Instruction:
Reproduce the passage of the Affordable Care Act commentary below that opens with "Last week, however, he" and closes with "hate Ezra Klein.", swapping "resignation" for "departure".

Page:
==*==

As a substantive matter, the nature of the debate over the Affordable Care Act has changed dramatically. The politics are changing right with it.
A woman holding a sign in support of the Affordable Care Act is seen as President Barack Obama's motorcade returns to his vacation compound from the gym at Marine Corps Base Hawaii on December 29, 2013 in Kaneohe Bay, Hawaii.
A woman holding a sign in support of the Affordable Care Act is seen as President Barack Obama's motorcade returns to his vacation compound from the gym at Marine Corps Base Hawaii on December 29, 2013 in Kaneohe Bay, Hawaii.
As a substantive matter, the nature of the debate over the Affordable Care Act has changed dramatically in just the past few weeks. On every metric that matters -- enrollment data, rate of uninsured, systemic costs, premiums -- there's been quite a bit of news, and all of it's heartening for those hoping to see the American system succeed.
 
But as the substance changes, the politics and broader impressions are changing with it. Democrats who were expected to avoid "Obamacare" at all costs as a campaign issue are starting to do the opposite. And Beltway media that talked up ACA peril is now conceding the system is "making a pretty impressive run."

The headlines about the Affordable Care Act have turned positive lately, and they're starting to pile up. The most dire predictions from the law's critics simply haven't panned out, and now Democrats are headed into another big health care fight -- the confirmation of a new Health and Human Services secretary -- with stronger real-world evidence than they've had before. There's important information we still don't have about enrollment, and big risks loom on the horizon. Things could change. But right now, the tide seems to be turning in the White House's favor. Narratives feed on themselves, and there was a time when Obamacare just kept losing.... But over the past few weeks, the news has started to roll in the other direction.... Now it's good news snowballing, and it's critics who increasingly seem to have missed the mark with their warnings of inevitable collapse.

So much for the "death spiral."
 
It's against this backdrop that House Majority Whip Kevin McCarthy (R-Calif.) issued a brief report this morning, as part of the "House Obamacare Accountability Project." (House Republicans have actually created a formal project with its own name for their initiative to root for ACA failure.) The 1,100-word piece intends to "debunk" the encouraging news of late, but McCarthy's indictment doesn't actually disprove anything. It asks some questions and repeats some old, bogus talking points, but for those who've followed the debate closely, it's surprisingly pretty easy to debunk the House GOP's attempted debunking.
 
With this in mind, it's probably time to start thinking more about "Obamacare Derangement Syndrome."
 
Back in October, Ezra Klein published a brutal piece blasting the "Obamacare disaster," saying at the time that the system was a "failure." At the time, conservatives decided they loved Ezra Klein.
 
Last week, however, he wrote that HHS Secretary Kathleen Sebelius' resignation was deliberately timed to coincide with all of the Affordable Care Act's successes. And it was at this point that the right suddenly decided they hate Ezra Klein.

==*==

Stored data entries:

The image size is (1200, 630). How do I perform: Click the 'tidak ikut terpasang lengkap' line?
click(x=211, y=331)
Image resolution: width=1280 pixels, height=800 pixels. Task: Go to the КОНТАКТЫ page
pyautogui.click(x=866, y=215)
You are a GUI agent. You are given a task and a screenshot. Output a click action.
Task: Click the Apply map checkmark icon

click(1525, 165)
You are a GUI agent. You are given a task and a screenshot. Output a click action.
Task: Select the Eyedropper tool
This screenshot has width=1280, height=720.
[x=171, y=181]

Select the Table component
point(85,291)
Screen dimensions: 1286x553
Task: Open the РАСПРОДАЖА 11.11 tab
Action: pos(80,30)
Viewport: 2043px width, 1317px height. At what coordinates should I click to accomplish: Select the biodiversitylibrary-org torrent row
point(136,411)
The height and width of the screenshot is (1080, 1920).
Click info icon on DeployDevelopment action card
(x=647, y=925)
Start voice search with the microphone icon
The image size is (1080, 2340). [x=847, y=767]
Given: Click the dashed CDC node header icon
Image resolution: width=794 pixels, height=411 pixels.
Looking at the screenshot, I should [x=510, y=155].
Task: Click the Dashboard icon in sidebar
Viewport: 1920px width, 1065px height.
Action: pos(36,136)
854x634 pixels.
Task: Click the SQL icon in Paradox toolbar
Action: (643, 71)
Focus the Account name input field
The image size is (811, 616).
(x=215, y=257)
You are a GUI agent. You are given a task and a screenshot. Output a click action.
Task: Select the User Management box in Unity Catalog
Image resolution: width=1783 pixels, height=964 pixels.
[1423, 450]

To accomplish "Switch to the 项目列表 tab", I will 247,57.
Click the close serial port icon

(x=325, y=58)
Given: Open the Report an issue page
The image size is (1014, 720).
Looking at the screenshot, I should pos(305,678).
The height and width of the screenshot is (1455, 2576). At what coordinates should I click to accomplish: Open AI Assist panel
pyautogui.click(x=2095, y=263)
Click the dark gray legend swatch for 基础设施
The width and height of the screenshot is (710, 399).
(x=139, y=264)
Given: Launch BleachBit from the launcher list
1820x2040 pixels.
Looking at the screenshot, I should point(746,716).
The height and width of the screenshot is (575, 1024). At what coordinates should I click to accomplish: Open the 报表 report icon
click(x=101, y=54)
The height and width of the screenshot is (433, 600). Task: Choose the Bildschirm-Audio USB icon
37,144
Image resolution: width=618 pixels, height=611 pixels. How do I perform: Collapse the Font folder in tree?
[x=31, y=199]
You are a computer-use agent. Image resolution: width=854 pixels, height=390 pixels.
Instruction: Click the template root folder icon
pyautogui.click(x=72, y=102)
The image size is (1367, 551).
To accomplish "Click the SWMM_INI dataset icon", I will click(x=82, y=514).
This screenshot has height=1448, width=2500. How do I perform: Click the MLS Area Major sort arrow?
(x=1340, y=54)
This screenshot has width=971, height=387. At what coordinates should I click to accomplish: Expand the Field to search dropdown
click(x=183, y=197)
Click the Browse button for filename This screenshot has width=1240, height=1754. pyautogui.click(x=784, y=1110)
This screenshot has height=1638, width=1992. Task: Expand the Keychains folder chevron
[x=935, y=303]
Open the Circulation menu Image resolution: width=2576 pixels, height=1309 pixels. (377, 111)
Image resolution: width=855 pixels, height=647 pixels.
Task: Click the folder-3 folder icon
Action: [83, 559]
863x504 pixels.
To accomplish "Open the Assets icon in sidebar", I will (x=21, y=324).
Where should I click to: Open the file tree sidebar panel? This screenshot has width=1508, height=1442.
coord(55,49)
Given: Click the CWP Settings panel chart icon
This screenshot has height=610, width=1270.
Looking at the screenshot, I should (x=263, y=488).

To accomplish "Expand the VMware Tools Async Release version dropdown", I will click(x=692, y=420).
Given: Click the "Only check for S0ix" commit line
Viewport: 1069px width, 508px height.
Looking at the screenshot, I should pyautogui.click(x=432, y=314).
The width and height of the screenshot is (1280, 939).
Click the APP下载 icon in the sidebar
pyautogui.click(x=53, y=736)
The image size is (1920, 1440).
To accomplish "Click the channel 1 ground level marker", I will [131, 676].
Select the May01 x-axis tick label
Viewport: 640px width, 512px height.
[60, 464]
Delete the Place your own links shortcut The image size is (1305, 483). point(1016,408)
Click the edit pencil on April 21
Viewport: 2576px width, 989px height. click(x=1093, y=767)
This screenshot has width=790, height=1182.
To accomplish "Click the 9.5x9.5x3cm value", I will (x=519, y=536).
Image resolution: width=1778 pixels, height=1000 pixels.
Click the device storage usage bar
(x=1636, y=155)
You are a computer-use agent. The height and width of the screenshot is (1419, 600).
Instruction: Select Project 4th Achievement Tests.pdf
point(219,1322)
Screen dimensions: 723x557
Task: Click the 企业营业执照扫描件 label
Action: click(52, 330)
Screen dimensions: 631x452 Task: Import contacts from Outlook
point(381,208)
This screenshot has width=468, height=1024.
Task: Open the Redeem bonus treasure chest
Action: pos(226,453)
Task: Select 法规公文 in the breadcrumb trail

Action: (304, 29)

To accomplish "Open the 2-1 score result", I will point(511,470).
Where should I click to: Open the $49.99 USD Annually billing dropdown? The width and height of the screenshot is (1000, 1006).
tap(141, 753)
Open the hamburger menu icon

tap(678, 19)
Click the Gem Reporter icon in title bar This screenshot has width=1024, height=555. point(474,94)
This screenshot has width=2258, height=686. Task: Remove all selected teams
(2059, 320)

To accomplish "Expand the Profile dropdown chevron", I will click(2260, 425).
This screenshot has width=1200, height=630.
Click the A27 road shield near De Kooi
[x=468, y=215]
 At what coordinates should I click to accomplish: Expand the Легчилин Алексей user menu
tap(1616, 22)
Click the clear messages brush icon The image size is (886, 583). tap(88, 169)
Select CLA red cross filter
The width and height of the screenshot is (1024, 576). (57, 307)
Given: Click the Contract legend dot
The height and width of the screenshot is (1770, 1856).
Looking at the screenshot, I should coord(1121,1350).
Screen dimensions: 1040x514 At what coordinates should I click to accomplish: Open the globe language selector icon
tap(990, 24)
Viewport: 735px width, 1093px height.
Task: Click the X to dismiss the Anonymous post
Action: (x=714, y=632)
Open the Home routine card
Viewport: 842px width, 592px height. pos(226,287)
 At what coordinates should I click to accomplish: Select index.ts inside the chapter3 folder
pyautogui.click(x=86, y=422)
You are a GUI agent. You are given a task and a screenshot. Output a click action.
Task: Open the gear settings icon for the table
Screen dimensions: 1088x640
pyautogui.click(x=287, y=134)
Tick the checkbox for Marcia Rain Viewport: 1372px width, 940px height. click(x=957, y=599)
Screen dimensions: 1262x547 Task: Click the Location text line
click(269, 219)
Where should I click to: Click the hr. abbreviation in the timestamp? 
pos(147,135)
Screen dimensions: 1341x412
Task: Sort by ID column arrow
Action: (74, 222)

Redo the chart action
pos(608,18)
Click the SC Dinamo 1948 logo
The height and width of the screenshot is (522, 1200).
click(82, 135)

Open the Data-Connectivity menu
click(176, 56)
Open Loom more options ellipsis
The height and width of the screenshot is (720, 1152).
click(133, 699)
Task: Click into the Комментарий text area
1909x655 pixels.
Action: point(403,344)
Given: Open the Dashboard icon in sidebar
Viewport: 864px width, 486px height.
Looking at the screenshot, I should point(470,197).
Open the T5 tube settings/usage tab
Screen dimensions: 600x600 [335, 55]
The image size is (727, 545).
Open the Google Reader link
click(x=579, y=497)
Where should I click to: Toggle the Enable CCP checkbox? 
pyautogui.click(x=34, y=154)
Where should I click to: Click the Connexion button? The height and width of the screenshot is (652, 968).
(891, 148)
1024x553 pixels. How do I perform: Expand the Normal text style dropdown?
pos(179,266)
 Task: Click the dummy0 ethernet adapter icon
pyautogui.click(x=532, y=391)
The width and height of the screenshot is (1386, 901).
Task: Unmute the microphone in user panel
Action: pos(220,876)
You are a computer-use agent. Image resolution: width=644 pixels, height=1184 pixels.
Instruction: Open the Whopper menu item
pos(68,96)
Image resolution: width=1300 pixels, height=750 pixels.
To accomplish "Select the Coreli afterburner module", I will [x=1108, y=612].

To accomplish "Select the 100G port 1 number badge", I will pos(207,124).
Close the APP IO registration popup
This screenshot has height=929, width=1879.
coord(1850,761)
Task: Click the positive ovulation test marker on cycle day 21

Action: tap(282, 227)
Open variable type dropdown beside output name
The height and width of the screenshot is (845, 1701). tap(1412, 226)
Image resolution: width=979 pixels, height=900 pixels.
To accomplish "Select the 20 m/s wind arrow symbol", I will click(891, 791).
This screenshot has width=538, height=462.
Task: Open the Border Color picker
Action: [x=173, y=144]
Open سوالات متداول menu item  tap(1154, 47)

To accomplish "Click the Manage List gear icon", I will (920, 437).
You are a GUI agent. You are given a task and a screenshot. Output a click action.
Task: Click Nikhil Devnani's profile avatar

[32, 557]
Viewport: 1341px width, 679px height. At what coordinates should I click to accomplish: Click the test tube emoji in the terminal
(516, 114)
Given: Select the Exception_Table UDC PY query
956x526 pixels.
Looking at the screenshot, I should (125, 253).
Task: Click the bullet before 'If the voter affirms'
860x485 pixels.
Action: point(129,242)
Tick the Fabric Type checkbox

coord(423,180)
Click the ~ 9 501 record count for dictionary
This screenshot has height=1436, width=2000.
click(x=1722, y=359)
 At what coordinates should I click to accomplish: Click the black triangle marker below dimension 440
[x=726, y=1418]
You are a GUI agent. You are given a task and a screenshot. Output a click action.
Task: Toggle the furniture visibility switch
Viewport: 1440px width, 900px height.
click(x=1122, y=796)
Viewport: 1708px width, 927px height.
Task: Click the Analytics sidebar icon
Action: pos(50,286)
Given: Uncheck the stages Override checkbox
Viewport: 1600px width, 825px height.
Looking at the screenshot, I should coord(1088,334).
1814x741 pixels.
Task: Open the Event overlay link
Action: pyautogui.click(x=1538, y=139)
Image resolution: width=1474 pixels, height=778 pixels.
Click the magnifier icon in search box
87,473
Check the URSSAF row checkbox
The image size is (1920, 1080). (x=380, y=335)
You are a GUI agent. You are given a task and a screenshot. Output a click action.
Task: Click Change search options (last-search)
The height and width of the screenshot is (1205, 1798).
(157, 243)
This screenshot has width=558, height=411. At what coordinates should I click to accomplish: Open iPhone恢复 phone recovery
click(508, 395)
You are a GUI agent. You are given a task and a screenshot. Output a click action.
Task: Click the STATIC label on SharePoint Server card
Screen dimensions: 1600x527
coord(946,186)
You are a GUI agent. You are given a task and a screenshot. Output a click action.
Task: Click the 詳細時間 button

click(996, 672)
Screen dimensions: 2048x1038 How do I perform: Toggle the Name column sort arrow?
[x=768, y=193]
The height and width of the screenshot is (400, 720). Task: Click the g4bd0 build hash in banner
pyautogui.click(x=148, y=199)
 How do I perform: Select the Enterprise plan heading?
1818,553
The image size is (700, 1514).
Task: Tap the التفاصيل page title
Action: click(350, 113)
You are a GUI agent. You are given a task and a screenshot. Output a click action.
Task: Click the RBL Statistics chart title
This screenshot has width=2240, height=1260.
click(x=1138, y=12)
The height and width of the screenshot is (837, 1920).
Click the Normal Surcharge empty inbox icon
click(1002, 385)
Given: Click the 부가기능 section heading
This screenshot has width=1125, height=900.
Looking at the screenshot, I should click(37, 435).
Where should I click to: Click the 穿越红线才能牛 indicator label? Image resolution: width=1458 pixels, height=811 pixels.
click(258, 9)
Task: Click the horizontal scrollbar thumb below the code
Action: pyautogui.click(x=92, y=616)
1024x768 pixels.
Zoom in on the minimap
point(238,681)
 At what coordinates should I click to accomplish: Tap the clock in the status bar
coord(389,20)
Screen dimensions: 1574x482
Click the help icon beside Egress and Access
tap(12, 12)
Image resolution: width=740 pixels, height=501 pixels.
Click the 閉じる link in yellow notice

==*==

Answer to the task:
Last week, however, he wrote that HHS Secretary Kathleen Sebelius' departure was deliberately timed to coincide with all of the Affordable Care Act's successes. And it was at this point that the right suddenly decided they hate Ezra Klein.